※撤退済み企画での内容ですが、ログとして残しています
餅搗さん宅 鬼灯 朱門くんお借りしています
神隠しとか、なんというか。超常現象?と呼ばれるようなものは、正直全然信じてなくて。
だってよくわからない。目の前の大切な人が、目を離したらいつの間にかいなくなるかもよ、と急に言われたって俺の頭はあんまりよく回らない。まあ、元々沢山回る方ではないことは、俺自身もわかってはいるけれど。
だから渡り人の存在を初めて聞いた時、正直、全然信じられなかった。そして何となく、その時は可哀想とも思った。
なんでだろ、と少し振り返ってみるけれど、多分、渡り人の存在をこの孤児院に来て初めて知ったからかもしれない。
つまり、捨てられてすぐ。俺は1人になってすぐ。
…1人はとても怖いことだと、知ってしまっていたから。
今となっちゃ可哀想なんて思っちゃいない。……いや、少しは思うかもしれない。けれどその時は、あの日両親に置いていかれ、孤児院の前で泣いていた時の自分に重なるような、そうでないような。なんとも言えない悲しい気持ちがぐるぐると胸の中を回っていたような。知らない場所に1人は、寂しいでしょうとどこかで誰かが囁いて俺を支配していたような気がする。

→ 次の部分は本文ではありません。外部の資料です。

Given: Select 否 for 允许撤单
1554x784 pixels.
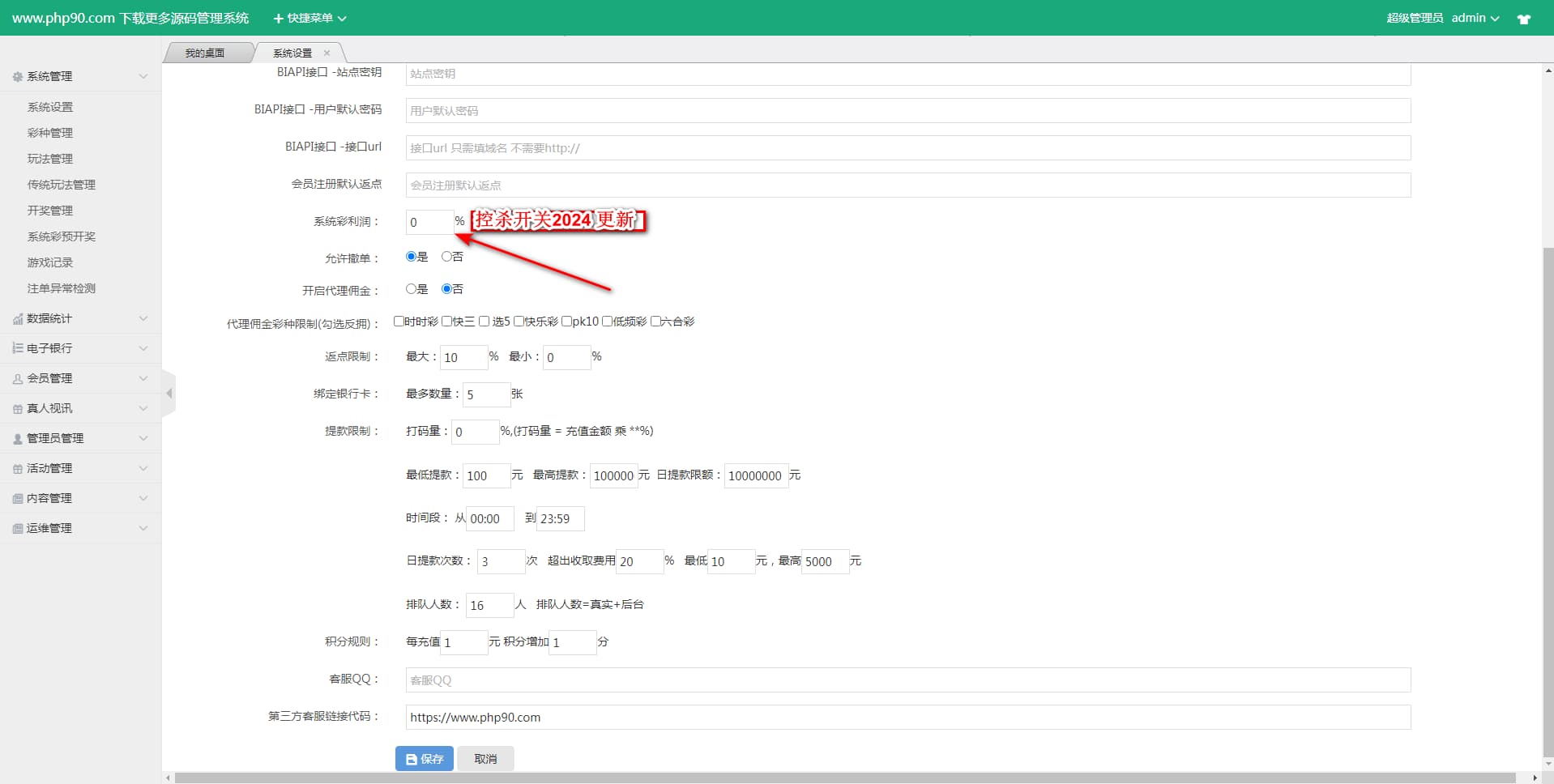Looking at the screenshot, I should click(446, 257).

両親に孤児院の目の前で待っててねとその時1番の優しい声で言われた時の寂しさと言ったら。嘘だろうと幼いながらわかっていても、うんと頷くことしか出来ない自分は暗い夜の海の世界の中1人泣いていた。そんな時、家族になろうと優しく抱きしめてくれた青い竜の体温と、赤いエルフが撫でてくれた手の温かさは今だって忘れられない。俺はその本当の優しさを知ってしまったから、そして1人の寂しさも、知っているから。だから、渡り人の存在を聞いてその時の俺はぽつりと、可哀想だなんて感情を落としたのだ。
でも、今は?
でも今は。
「俺はお前の傍にずっといるよ。嫌と言われるその日まで」
「だって、俺がお前の傍にいたいから!」
渡り人であるお前の手は、傷だらけで、少しだけ硬くて、けど俺よりもあったかくて。 なんだか熱いかも、と最初は繋ぐのを躊躇したその手を、俺はもう離したくない。 …なんて言ったら、お前はなんて言うのかな、朱門。